一人暮らしを始めてから、ほとんどの生活圏は東京でした。
何故だか判らないのですが、自分は近所付き合いに恵まれていました。
幼少期に暮らしていた地域で、親切な御近所さんに恵まれていたからかも知れません。

大学時代に四年暮らしたワンルームマンションでも、普通ではあり得ないくらいの近所付き合いがあり。
たまたま隣りの部屋の女性が北海道出身で、電話も置けないくらい生活が苦しそうで。夜の仕事の一つ年下な女性、緊急の場面では自分の部屋の電話を借りに来たり。
交際相手の男性はほとんど紐の様な存在で、女性のお兄さんが部屋へ訪ねてくると、ベランダ伝いに自分の部屋に逃げ込んできたり。「イーヅカさん助けて!」と。
お兄さんは堅気の仕事で無さそうでしたが、妹さんが心配で時々訪ねてきていました。妹がお世話になっているとビール券まで頂いてしまったり。
年末年始に寂しくしていたところ、賑やかな隣の部屋から誘われたことも。綺麗な女性が集まっていたお酒の場、とても楽しかったです。パジャマ姿の写真も残っていたり。
他の部屋の方とも親しくしてもらえたので、卒業間近の大事件に巻き込まれた場面でも助け合えたりでした。

大学の卒業で会社の寮に引越す際も、二部屋隣りの女性の交際相手がエアコンの取り外しを手伝ってくれたり。エアコンを持ち帰る友人は「今時こんな付き合い珍しい」と呟いていたものの、確かにそうかも知れないと。

八年暮らした会社の寮でも、毎晩同僚の部屋で呑むか自分の部屋で一緒に呑むかでした。
まぁこれは当然だと思います。

十二年暮らした都心の下町も、風邪で寝込んでいたら御近所さんが煮込みうどんを届けてくれたり。
そして現在暮らしている柴又では、ベランダのフェンス越しに採れたての野菜をプレゼントしてくれる御近所さんが居たり。

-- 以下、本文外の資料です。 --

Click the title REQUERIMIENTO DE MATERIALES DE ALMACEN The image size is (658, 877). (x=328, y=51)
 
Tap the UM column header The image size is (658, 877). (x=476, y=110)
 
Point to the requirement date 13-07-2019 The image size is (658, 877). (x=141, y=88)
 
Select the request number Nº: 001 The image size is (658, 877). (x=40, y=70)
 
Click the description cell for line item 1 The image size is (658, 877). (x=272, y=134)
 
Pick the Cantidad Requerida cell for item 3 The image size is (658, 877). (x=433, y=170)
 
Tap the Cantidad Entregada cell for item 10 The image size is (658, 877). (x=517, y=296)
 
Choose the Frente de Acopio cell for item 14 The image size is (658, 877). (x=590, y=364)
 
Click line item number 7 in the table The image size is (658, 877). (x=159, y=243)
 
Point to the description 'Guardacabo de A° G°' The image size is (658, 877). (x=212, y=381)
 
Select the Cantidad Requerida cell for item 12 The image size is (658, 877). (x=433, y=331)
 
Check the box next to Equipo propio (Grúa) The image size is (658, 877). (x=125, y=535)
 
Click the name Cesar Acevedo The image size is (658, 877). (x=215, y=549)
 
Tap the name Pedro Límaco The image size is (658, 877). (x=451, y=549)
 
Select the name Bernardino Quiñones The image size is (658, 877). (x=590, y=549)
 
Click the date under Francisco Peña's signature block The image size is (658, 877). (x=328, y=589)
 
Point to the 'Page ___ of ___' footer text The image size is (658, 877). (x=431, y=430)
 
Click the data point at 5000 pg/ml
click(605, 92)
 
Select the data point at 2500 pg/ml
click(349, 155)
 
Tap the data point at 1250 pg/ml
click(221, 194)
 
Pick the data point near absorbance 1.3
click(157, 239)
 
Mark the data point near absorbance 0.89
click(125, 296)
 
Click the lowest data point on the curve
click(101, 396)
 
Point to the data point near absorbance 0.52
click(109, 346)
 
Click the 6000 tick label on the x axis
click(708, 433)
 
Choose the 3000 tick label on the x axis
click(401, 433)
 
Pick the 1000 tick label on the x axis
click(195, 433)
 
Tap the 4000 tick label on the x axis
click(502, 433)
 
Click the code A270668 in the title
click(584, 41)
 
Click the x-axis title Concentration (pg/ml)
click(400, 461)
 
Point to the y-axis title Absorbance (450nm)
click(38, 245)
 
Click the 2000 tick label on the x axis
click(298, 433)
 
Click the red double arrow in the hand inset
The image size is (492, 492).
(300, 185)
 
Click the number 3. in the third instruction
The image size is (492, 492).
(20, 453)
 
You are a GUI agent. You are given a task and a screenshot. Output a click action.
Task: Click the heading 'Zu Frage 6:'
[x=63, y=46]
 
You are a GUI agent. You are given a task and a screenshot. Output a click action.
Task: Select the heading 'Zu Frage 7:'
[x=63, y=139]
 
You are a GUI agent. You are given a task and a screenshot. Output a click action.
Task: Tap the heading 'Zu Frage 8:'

都心の下町も柴又も、無意識に町の生活臭を選んでいたのかなぁと。
自分から何か働きかけたワケではなかったのですが、気付いたらそうなっていた様子です。
マヌケ面だからか、話し掛けやすい雰囲気はあるそうで。

しかし、この文章だけでは善人ぶった奴にしか思えんかと。
実際のところ、大学時代のあの部屋ではスケスケの薄着で隣りの女性がやってくると欲望を押さえ込むのに必至でしたし、「今夜は彼が居ないから遊びに来て」と言われると、理性を保てるか自信無く断ったりでした。
ハタチそこそこの男には刺激的過ぎまして。